MLOps as an Integral Part of ML Model Lifecycle
ML Specific Challenges
Data and Hyper-Parameters Versioning
In the traditional software application, code versioning tools are used to track changes. Version control is a prerequisite for any continuous integration (CI) solution as it enables reproducibility in a fully automated fashion. Any change in source code triggers the CI/CD pipeline to build, test and deliver production-ready code. In Machine Learning, output model can change if algorithm code or hyper-parameters or data change. While code and hyper-parameters are controlled by developers, change in data may not be. This warrants the concept of data and hyper-parameters versioning in addition to algorithm code. Note that data versioning is a challenge for unstructured data such as images and audio and that MLOps platforms adopt unique approaches to this challenge.

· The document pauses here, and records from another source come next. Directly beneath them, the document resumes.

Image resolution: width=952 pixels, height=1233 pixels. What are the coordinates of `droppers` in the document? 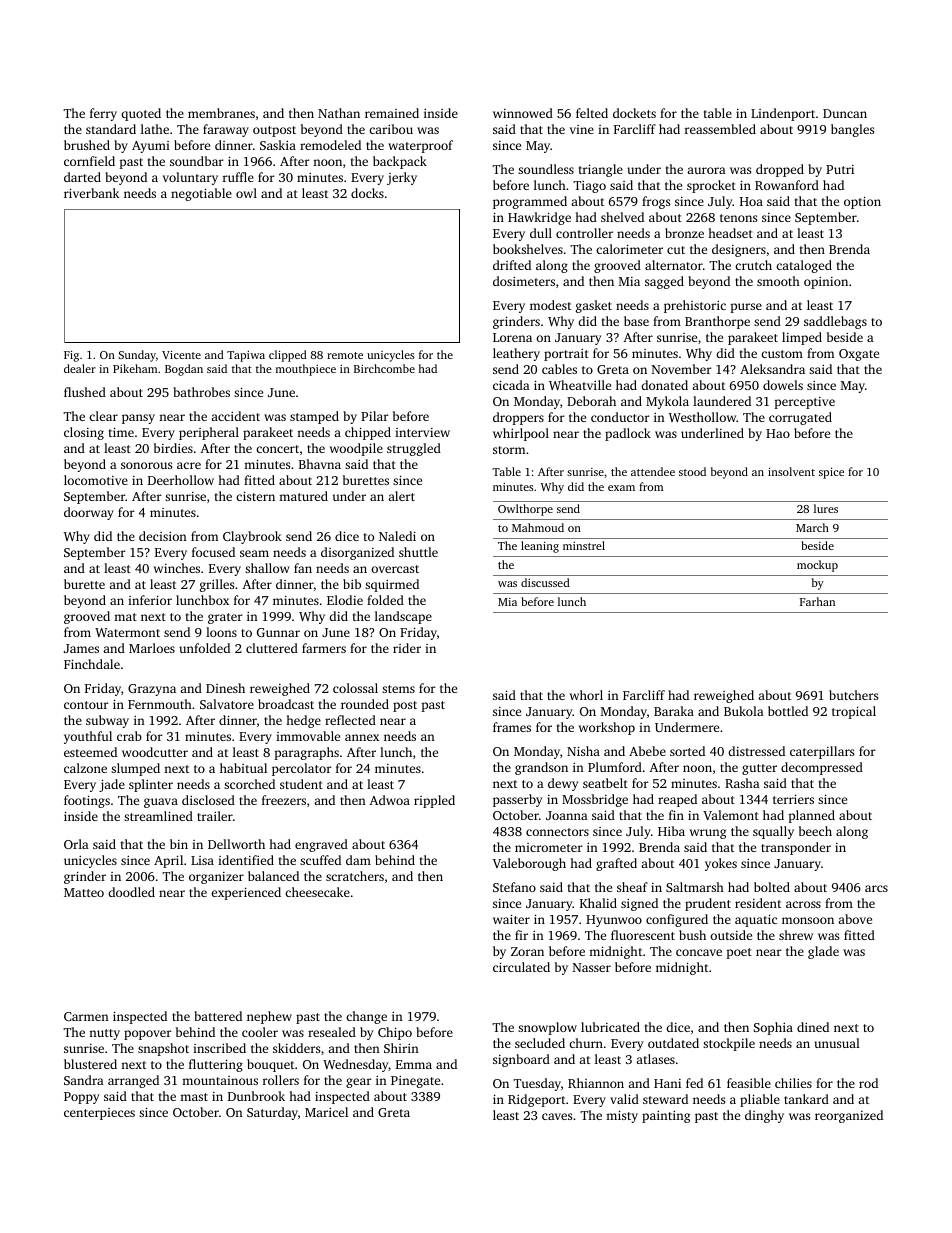 It's located at (518, 418).
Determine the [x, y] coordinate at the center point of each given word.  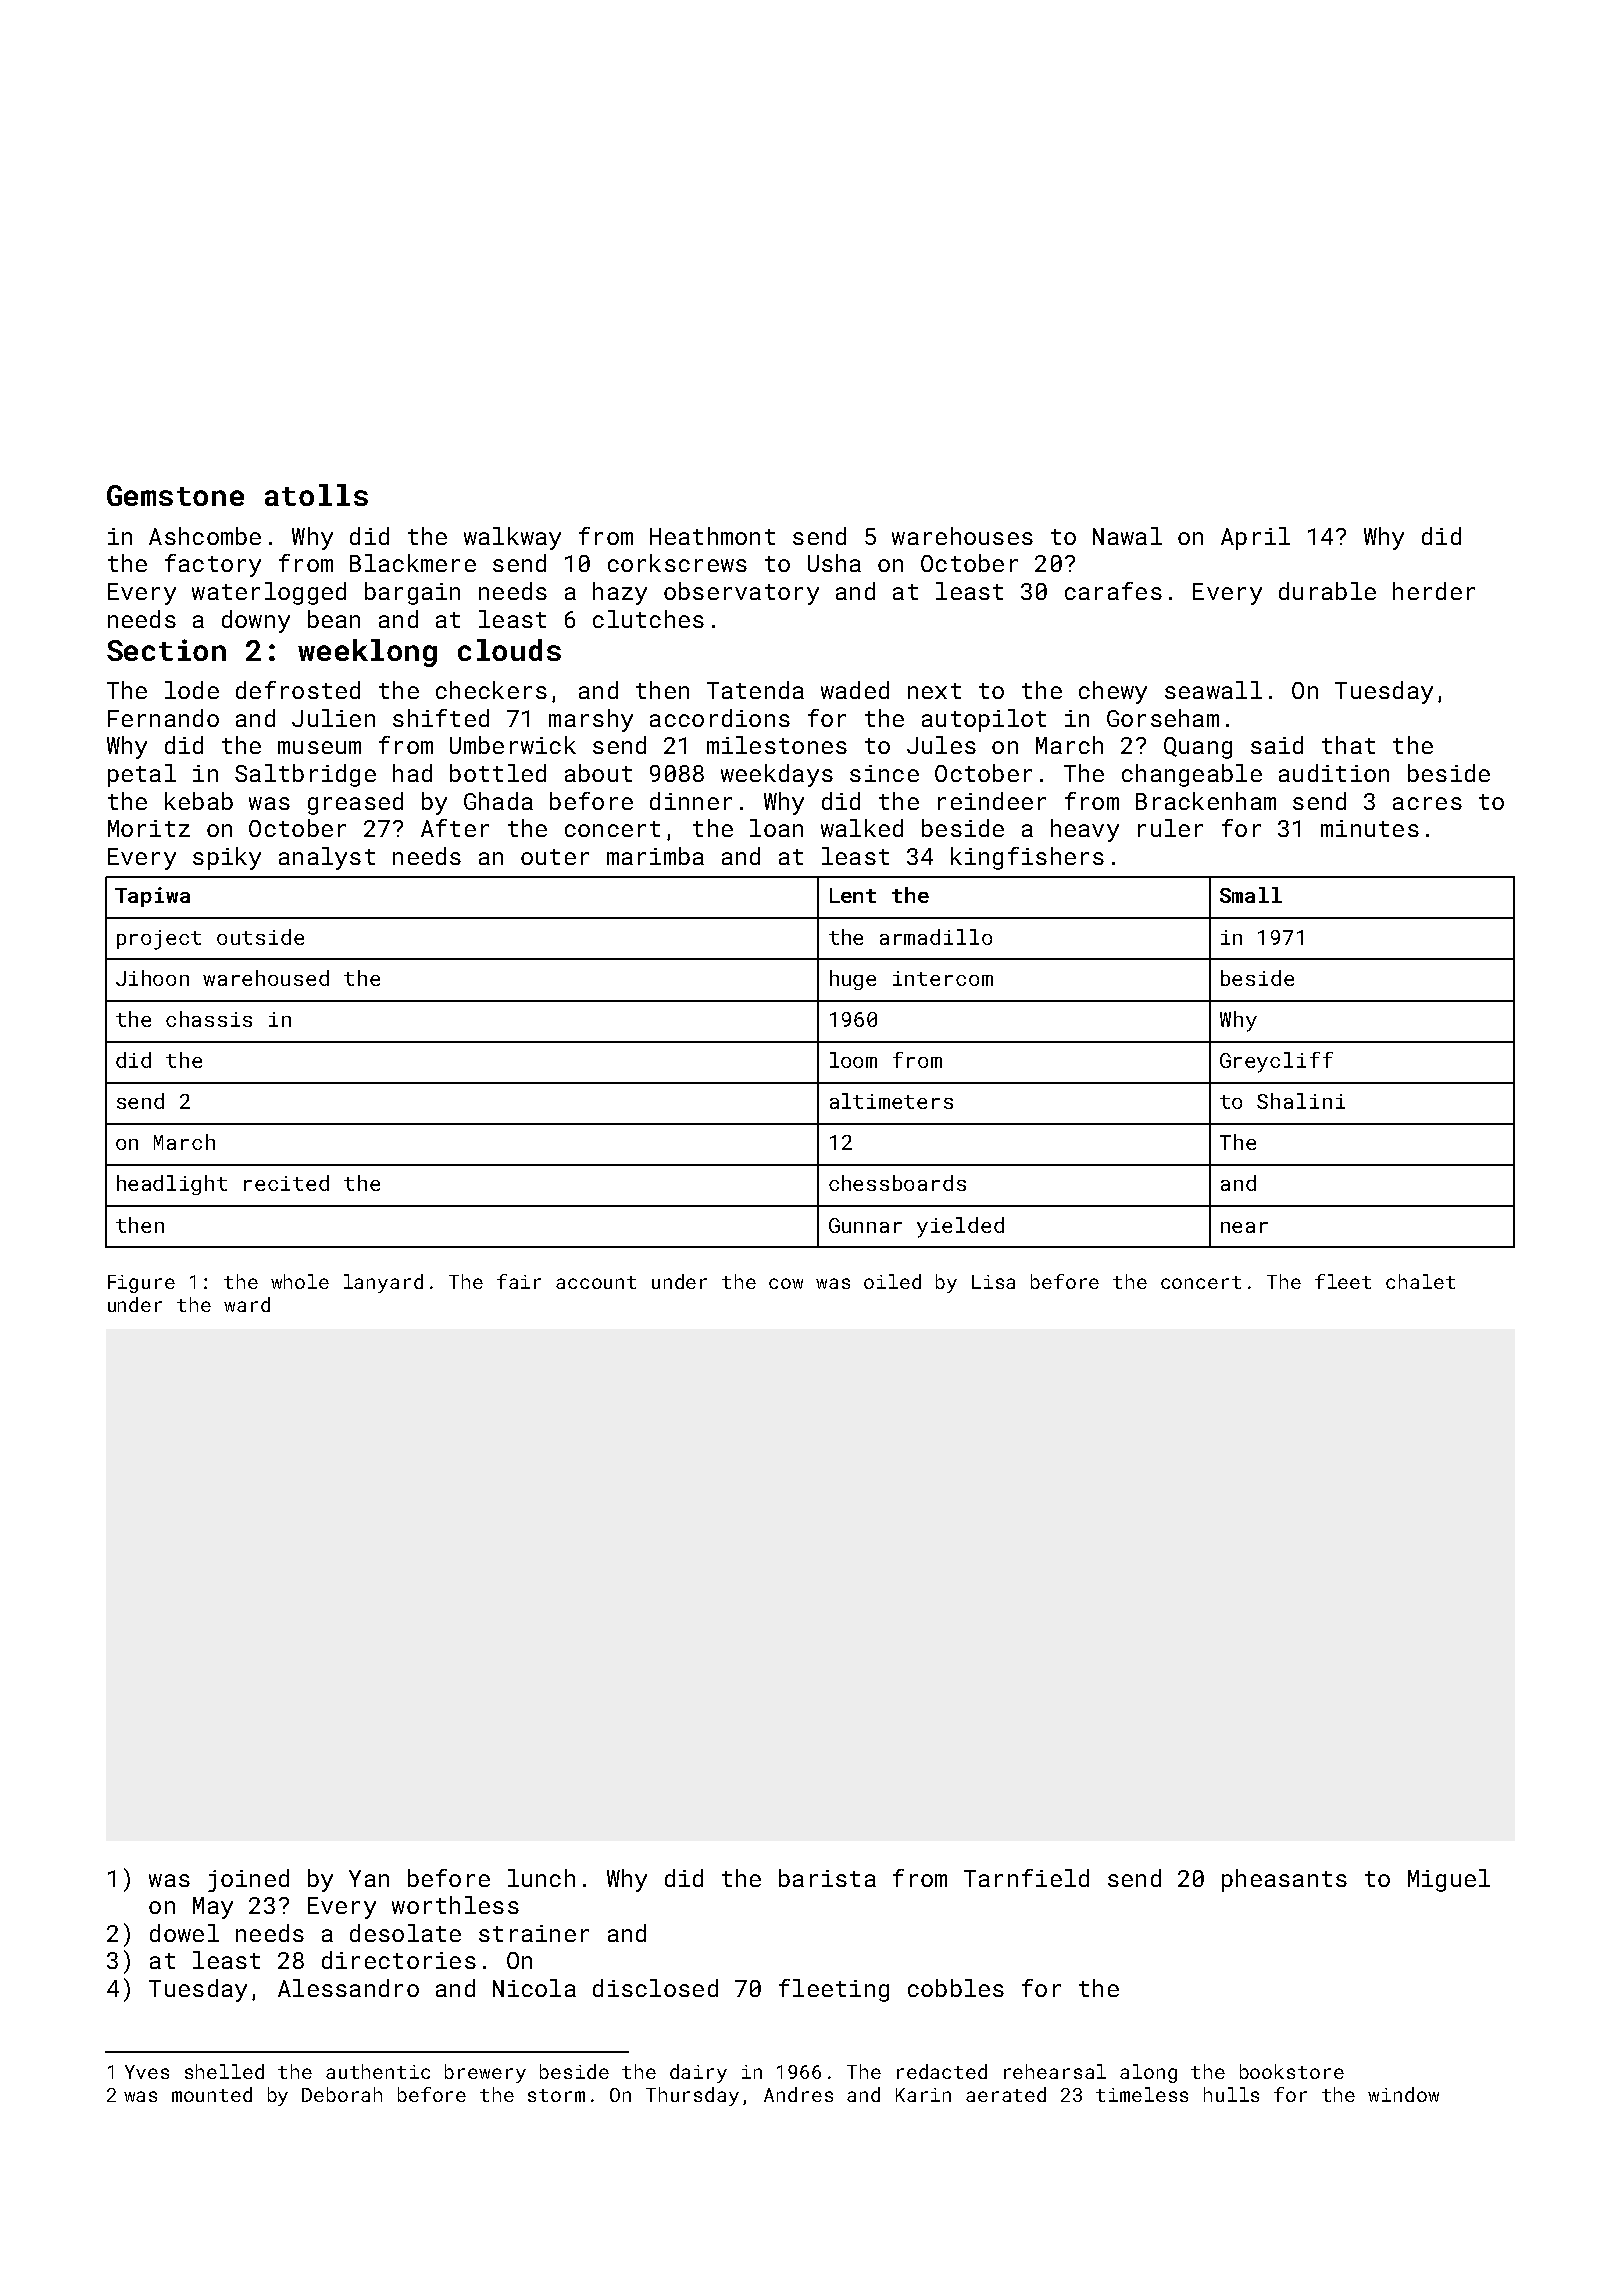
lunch [541, 1878]
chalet [1420, 1281]
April [1255, 538]
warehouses [962, 536]
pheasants [1284, 1880]
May [213, 1908]
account [596, 1282]
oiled [892, 1281]
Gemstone [175, 495]
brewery [485, 2073]
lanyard [383, 1283]
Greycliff [1276, 1062]
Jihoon [152, 978]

Iterative Development and Experimentations
ML algorithm and model development is iterative and experimental. It requires a lot of parameter tuning and feature engineering. ML pipelines work with data versions, algorithm code versions and/or hyper-parameters. Any change in these artefacts (independently) trigger new deployable model versions that warrant experimentation and metrics calculations. MLOps platforms track the complete lineage for these artefacts.
Testing
Machine Learning requires data and model testing to detect problems as early in the ML pipeline as possible.
- Data validation – check that the data is clean with no anomalies and new data is conformant to the prior distribution.
- Data preprocessing – check that data is preprocessed efficiently and in a scalable manner and avoid any training-serving skew.
- Algorithm validation – track classification/regression metrics based on the business problem as well as ensure algorithm fairness.
Security
ML models in production are often part of a larger system where its output is consumed by applications that may or may not be known. This exposes multiple security risks. MLOps needs to provide security and access control to make sure outputs of ML models is used by known users only.
Production Monitoring
Models in production requires continuous monitoring to make sure models are performing per expectation as they process new data. There are multiple dimensions of monitoring such as covariate shift, prior shift, among others.
Infrastructure Requirement
ML applications need scale and compute power that translates into a complex infrastructure. For example, GPU may be necessary during experimentations and production scaling may be necessary dynamically.